Nada de esos problemas existen aquí. Ni contaminación, ni especulación, ni distancias largas. Por eso cuando ellos vinieron a verme se sintieron encantados. Una ciudad bonita, estética, con historia. Donde se podía respirar aire puro y salir a tomar algo era una sorpresa grata para el bolsillo. Copas a cinco euros. Café a uno veinte. Todo a un paso ¿Y si nos buscamos nosotros un piso por aquí? se preguntaron entre bromas. Y es que si estos enclaves que hoy se sienten abandonados supieran hacerse atractivos, serían las ciudades las que emigrarían a los pueblos. Al encuentro de una calidad de vida accesible. Lo están deseando realmente. Ser de Madrid es un tanto penoso sino tienes un pueblo al que escaparte para desconectar. 

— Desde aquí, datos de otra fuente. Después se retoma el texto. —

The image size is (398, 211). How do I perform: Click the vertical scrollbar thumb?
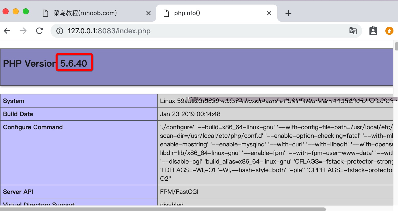pyautogui.click(x=396, y=46)
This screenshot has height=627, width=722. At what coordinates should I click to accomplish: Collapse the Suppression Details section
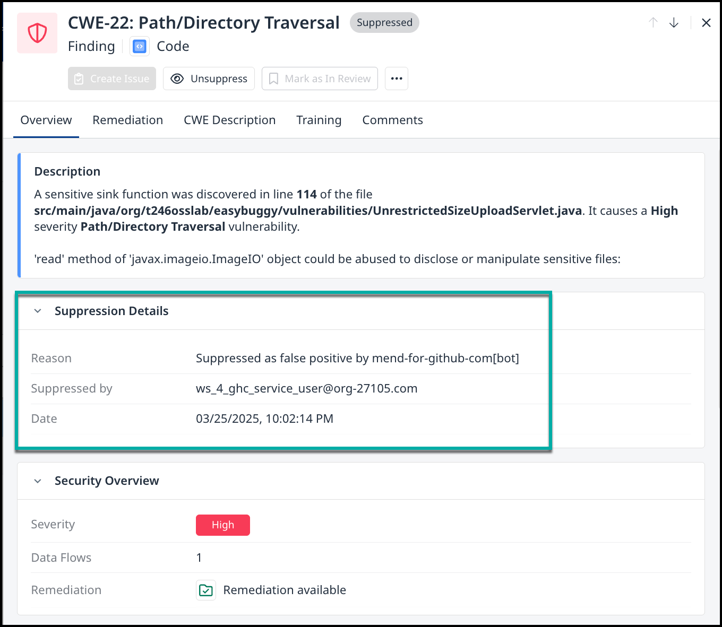tap(38, 311)

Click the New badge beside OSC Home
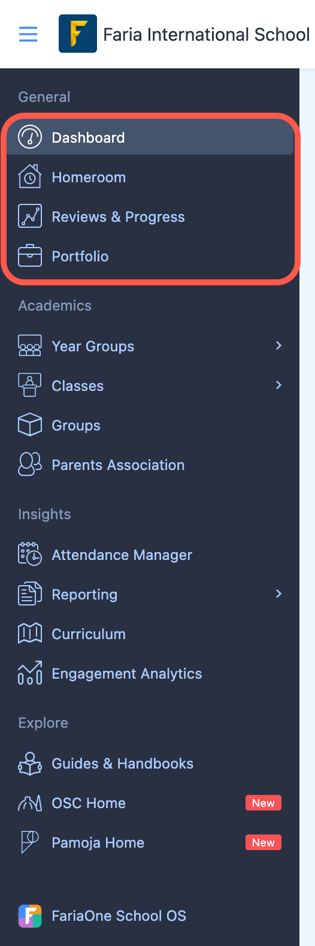263,803
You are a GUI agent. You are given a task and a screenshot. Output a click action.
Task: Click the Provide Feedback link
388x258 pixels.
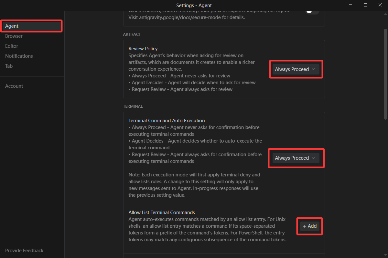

La España vacía tiene la solución al problema que presenta este siglo. Si las pequeñas localidades están dispuestas a dejar a un lado su rancia y reprimida moral y abraza las sanas tendencias del feminismo o la libertad sexual, si se proponen no mirar mal al que destaca y deciden vivir más alegremente la vida, por lo menos intentarlo, las inversiones llegarán. En la mayoría de los casos no es el sitio el que tiene la culpa de su abandono, son las comunidades que habitan en él las que tienen un trato complicado. Ahora que lo online nos pone al servicio del mundo, que todo es ecofriendly, que el medio ambiente ha de estar de moda por imperativo vital y que cualquier cuestión que empodere la sostenibilidad en la rutina es una obligación, las migraciones a lo rural serán, una breve, cuestión de tiempo. La revolución está por llegar.